Confrontando la ricerca dell’IRES con il report del Telefono Rosa Piemonte, emerge che per ogni uomo che in Piemonte accede a un CUAV, circa 12 donne si rivolgono a un centro antiviolenza: 452 contro 5.777 (dati del 2023). Le ultime informazioni dalla Regione rilevano che Torino è la provincia con il numero più alto di accessi, con 2.537 donne seguite dai centri antiviolenza nel 2024 e 284 nuovi casi fino a marzo 2025. A Cuneo le donne prese in carico sono state 473 nel 2024 e 43 nei primi mesi di quest’anno, mentre Novara riporta 289 accessi nel 2024 e 44 ingressi nel 2025.

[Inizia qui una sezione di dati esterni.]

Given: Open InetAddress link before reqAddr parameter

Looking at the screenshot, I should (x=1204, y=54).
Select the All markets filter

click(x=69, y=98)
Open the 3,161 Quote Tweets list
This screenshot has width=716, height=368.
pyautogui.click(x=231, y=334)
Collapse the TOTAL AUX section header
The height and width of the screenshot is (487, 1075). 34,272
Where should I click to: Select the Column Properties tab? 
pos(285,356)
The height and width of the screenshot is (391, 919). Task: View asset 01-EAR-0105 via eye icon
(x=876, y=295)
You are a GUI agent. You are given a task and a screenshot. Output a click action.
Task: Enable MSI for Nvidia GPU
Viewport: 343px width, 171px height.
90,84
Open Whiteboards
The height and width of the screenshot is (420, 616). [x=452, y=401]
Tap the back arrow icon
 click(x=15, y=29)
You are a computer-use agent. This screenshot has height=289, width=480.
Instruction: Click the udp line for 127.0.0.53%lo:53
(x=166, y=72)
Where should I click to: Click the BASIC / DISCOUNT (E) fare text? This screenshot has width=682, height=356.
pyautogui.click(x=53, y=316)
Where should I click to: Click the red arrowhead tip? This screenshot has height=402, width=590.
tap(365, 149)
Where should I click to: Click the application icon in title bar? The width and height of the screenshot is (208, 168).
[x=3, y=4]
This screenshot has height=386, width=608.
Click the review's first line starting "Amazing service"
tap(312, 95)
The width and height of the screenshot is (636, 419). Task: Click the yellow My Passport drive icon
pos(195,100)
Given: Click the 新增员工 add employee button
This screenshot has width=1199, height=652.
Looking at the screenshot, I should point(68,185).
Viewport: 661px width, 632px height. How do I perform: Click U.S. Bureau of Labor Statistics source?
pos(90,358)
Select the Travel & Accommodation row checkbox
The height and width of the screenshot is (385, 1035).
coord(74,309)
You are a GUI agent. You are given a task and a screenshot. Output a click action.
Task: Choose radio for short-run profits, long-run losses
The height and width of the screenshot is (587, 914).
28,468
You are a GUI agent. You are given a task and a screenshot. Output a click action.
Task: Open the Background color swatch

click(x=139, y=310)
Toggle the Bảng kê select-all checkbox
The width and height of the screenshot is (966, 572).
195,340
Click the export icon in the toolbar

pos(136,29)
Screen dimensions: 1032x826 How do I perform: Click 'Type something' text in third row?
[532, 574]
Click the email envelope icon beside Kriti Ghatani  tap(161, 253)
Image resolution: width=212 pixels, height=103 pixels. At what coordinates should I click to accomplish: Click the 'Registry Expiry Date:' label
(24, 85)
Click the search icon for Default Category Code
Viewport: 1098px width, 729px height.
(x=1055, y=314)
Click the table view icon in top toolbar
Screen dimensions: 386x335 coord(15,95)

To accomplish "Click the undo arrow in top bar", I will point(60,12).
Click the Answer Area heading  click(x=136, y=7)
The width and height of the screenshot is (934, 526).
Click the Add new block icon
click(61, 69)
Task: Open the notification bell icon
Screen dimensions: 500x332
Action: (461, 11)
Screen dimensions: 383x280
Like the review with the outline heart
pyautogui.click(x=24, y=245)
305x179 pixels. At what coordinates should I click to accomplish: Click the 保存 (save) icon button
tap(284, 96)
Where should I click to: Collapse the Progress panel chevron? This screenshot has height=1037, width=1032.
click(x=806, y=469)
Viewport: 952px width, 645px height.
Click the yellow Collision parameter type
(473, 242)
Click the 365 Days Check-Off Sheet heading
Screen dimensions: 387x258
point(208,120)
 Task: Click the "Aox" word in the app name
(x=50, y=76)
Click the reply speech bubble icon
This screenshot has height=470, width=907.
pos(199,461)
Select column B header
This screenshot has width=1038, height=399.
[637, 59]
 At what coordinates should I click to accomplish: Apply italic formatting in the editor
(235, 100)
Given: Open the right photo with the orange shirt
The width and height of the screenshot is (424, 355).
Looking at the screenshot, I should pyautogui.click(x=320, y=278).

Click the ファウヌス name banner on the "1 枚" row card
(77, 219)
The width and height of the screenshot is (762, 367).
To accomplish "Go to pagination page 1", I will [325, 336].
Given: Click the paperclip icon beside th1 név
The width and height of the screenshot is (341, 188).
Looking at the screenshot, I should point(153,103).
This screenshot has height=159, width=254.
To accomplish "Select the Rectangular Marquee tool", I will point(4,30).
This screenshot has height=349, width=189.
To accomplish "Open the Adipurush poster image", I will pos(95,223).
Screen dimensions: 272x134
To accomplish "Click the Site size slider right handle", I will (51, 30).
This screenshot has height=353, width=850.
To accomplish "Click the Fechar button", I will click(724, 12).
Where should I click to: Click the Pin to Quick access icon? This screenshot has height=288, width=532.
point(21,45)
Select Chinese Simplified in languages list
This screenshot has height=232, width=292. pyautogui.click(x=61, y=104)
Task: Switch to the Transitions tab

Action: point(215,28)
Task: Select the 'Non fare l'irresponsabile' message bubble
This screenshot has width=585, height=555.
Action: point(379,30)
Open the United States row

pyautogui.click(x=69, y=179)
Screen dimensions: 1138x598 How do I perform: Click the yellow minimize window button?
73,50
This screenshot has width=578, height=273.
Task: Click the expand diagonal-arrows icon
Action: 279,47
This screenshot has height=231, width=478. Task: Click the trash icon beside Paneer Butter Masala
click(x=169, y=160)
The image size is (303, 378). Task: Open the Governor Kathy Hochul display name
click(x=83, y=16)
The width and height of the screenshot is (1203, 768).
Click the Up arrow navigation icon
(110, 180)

I numeri non danno scampo nemmeno se si contano i femminicidi. L’Osservatorio nazionale di Non una di meno (NUDM) che monitora femminicidi, lesbicidi e trans*cidi (cioè gli omicidi con vittime donne o trans*) ne ha contati 60 in Piemonte tra 2020 e fine agosto 2025, di cui almeno 40 avvenuti nella provincia di Torino. Tutti e cinque i casi di femminicidio considerati a livello piemontese nei primi otto mesi dell’anno sono stati commessi nel Torinese.

In occasione della firma del nuovo protocollo d’intesa per prevenire e contrastare la violenza contro le donne, siglato a marzo di quest’anno, Marina Chiarelli, assessora alle Pari opportunità della Regione Piemonte, ha detto che «i numeri confermano che il problema della violenza di genere è radicato e richiede azioni ancora più incisive sul fronte della prevenzione». Inoltre, «il fatto che solo un uomo su dieci scelga autonomamente di intraprendere un percorso nei centri antiviolenza dimostra quanto sia difficile per gli autori di violenza riconoscere la gravità delle proprie azioni. Pertanto è necessario lavorare affinché più uomini si avvicinino spontaneamente a questi centri, prima che la violenza si consumi, cominciando dall’educazione sentimentale che riguarda sia gli uomini sia le donne».